Washington's liquor prices spiked after the state's voters decided to privatize their state liquor system but to keep all state taxes and fees in place.
"Sales along the border there are up probably 20 to 30 percent," says Idaho liquor division Director Jeff Anderson. "With the addition of the Stateline store, combined Post Falls/Stateline is tracking about plus-70 percent."
At a recent Idaho legislative hearing, Rep. George Eskridge, R-Dover, asked Anderson, "As consumers in Washington get used to the convenience, I guess, of buying it out of the store, even though it's got a higher price, my question is: Will we continue having the same advantage? Or will the Washington consumers adapt to their prices and elect to stay home?"
"It's difficult to predict," Anderson responded.
He said, "There are moves in the Washington Legislature, on the part of Costco and others, to try and repeal portions of how that whole system was implemented. But for the time being, we anticipate to continue to have additional business."
High-priced liquors are motivating much of the cross-border traffic.
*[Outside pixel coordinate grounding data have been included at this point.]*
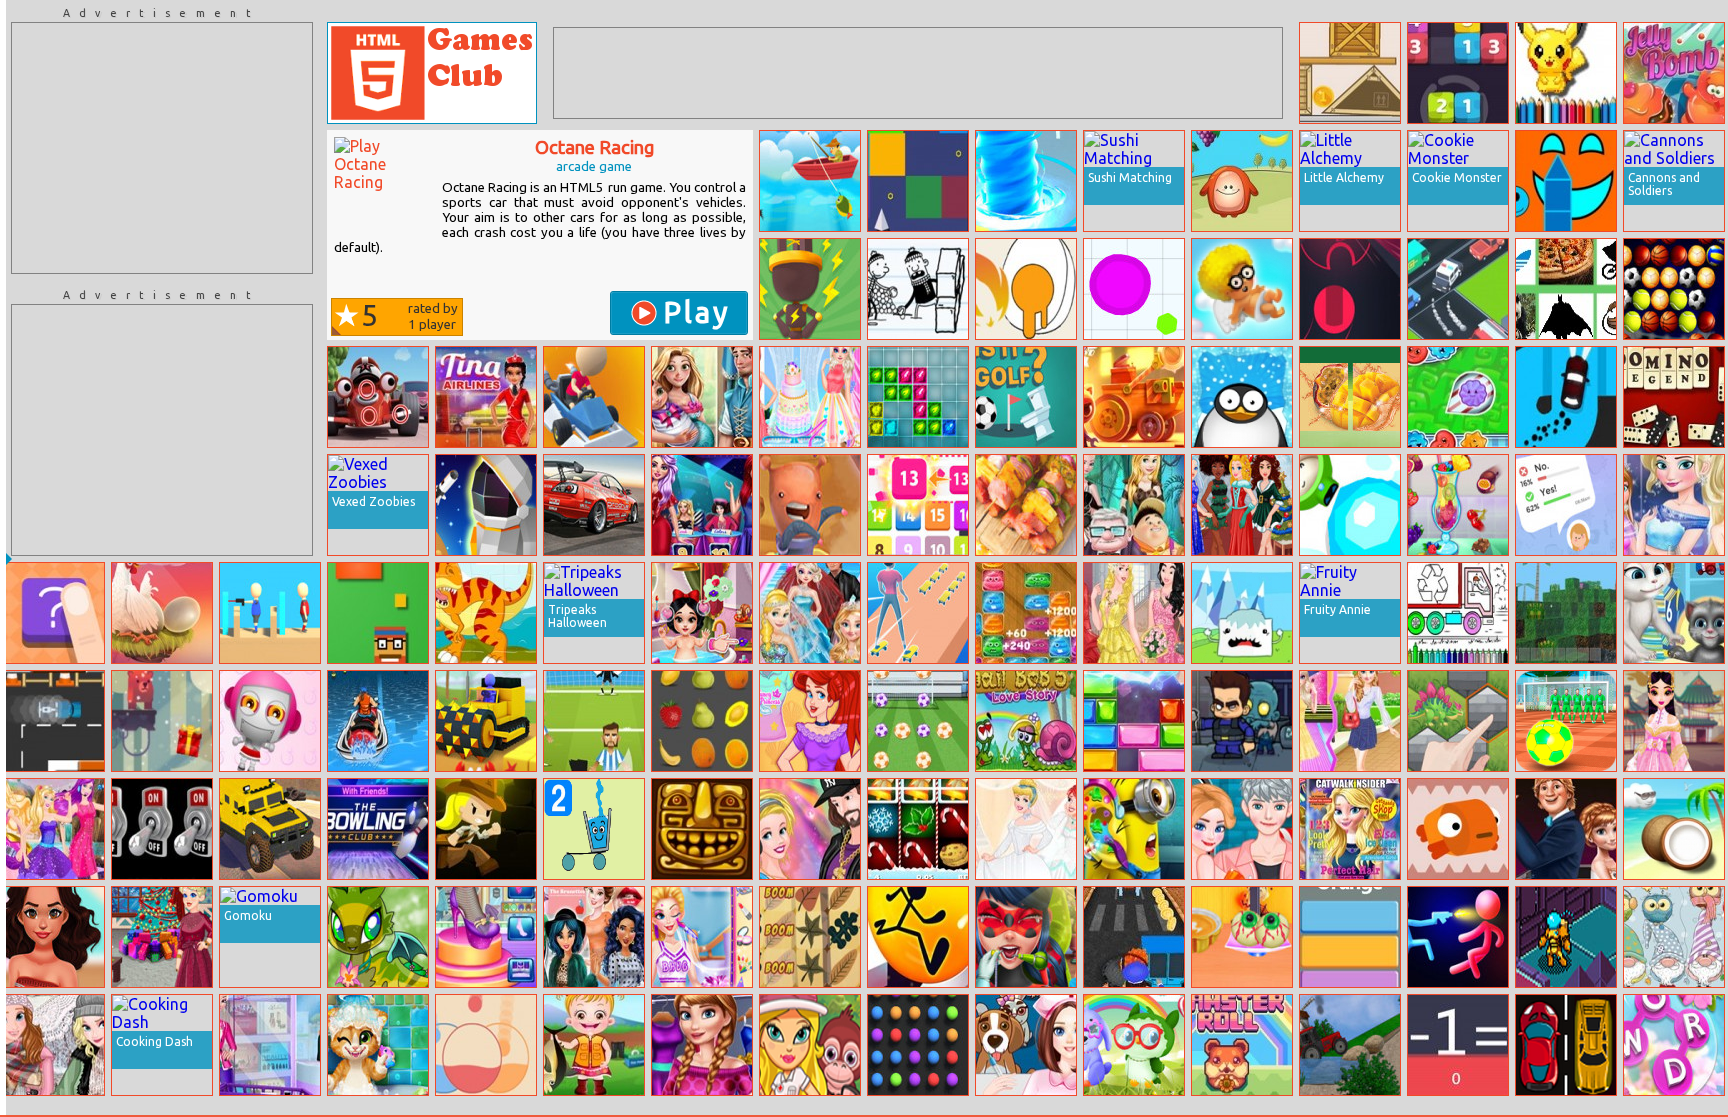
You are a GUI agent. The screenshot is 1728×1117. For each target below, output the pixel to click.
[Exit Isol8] (1566, 937)
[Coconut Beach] (1674, 829)
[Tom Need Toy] (1674, 613)
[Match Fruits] (702, 721)
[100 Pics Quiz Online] (1566, 289)
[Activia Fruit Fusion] (1350, 397)
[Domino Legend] (1674, 397)
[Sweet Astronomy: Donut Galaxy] (810, 505)
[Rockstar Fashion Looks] (54, 937)
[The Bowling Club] (378, 829)
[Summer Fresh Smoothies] (1458, 505)
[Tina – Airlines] (486, 397)
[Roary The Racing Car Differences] (378, 397)
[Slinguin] (1242, 397)
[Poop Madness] (1026, 613)
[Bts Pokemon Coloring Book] (1566, 73)
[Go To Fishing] (810, 181)
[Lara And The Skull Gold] (486, 829)
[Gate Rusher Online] (1350, 289)
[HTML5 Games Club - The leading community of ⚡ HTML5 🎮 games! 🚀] (432, 73)
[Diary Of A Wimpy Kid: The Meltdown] (918, 289)
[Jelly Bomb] (1674, 73)
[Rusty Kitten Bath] (378, 1045)
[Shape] (54, 613)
As an example, Anderson cites the "super premium" Patron tequila.
"It sells for around $50," he says. "In Idaho, out the door, that's about $53. Pre-1183 (the Washington initiative), Washington state might have been maybe $56. ... Now, that same product in Washington can sell for as much as $75 to $80."
"We've got something good going here," Eskridge says. "We've got cheaper liquor prices, cheaper gas prices, cheaper tobacco prices. We need to keep on that trend, and maybe we'll continue improving our revenue situation in relation to Washington state. Their mistake is our gain."